To be honest, I’ve completely ignored the “Thomas Friedman phenomenon” going on in this country. If I had a nickel for every time I saw someone reading The World is Flat on the train…
For some reason, people are in love with globalization and outsourcing as “the great leveler.” I have a different take on this. And precisely because The World is Flat was the most popular book about globalization, I never bothered to read it.
But the other day, someone came over and saw the book in my bookshelf. This person was definitely no fan of globalization. Mind you, I’m no Friedman fan — I only own the book to try to understand what the fuss is about. I haven’t turned a page yet. Yet, this person sat there and stared at this book. And I knew what she was thinking. “Another one of these schmucks? Another cheerleader?”
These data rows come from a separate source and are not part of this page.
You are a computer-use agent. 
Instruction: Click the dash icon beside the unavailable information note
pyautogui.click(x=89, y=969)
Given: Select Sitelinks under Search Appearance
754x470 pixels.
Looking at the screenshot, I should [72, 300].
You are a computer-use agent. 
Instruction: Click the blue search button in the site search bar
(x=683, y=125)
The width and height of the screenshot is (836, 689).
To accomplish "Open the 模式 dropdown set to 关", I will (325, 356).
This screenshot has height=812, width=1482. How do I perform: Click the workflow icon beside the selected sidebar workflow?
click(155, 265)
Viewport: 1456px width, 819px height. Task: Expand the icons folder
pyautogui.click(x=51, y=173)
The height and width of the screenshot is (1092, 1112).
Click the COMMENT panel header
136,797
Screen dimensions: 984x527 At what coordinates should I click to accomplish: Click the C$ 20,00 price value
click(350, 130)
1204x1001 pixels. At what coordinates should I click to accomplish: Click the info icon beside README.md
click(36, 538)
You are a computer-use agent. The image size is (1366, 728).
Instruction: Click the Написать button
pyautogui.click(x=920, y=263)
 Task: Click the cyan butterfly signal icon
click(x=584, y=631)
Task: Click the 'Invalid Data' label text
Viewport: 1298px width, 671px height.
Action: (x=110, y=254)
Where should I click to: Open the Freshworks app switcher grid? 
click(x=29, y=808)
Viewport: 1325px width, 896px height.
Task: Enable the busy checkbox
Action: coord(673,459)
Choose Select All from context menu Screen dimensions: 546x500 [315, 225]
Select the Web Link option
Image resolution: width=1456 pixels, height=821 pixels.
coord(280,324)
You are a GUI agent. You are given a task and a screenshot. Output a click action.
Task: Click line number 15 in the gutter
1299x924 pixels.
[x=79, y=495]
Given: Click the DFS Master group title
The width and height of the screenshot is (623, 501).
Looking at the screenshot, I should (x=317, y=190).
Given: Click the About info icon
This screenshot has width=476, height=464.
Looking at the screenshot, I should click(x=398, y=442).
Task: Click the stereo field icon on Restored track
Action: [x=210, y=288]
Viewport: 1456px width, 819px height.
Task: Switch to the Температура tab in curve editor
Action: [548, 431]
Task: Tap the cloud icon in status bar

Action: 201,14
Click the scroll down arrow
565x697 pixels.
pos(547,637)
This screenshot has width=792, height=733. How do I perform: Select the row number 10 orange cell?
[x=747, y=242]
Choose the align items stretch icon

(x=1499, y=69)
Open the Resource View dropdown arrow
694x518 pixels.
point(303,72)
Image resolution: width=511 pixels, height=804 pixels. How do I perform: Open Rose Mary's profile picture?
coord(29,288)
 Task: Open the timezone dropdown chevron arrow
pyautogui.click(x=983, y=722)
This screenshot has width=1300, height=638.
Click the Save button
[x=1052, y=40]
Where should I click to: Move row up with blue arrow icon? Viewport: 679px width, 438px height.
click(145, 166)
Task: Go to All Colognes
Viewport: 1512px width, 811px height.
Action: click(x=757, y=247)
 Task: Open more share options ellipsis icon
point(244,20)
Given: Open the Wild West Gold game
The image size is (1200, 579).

Well, it’ll take more research and time for me to declare my overall opinion of Friedman.
But today, by pure chance, I encountered two hilarious pieces on Friedman:
One, a cartoon by Tom Tomorrow: M is for Moustache.
Two, a review of The World is Flat by Matt Taibbi of New York Press.
A select excerpt from the review:
On an ideological level, Friedman’s new book is the worst, most boring kind of middlebrow horseshit. If its literary peculiarities could somehow be removed from the equation, The World Is Flat would appear as no more than an unusually long pamphlet replete with the kind of plug-filled, free-trader leg-humping that passes for thought in this country. It is a tale of a man who walks 10 feet in front of his house armed with a late-model Blackberry and comes back home five minutes later to gush to his wife that hospitals now use the internet to outsource the reading of CAT scans. Man flies on planes, observes the wonders of capitalism, says we’re not in Kansas anymore. (He actually says we’re not in Kansas anymore.) That’s the whole plot right there. If the underlying message is all that interests you, read no further, because that’s all there is.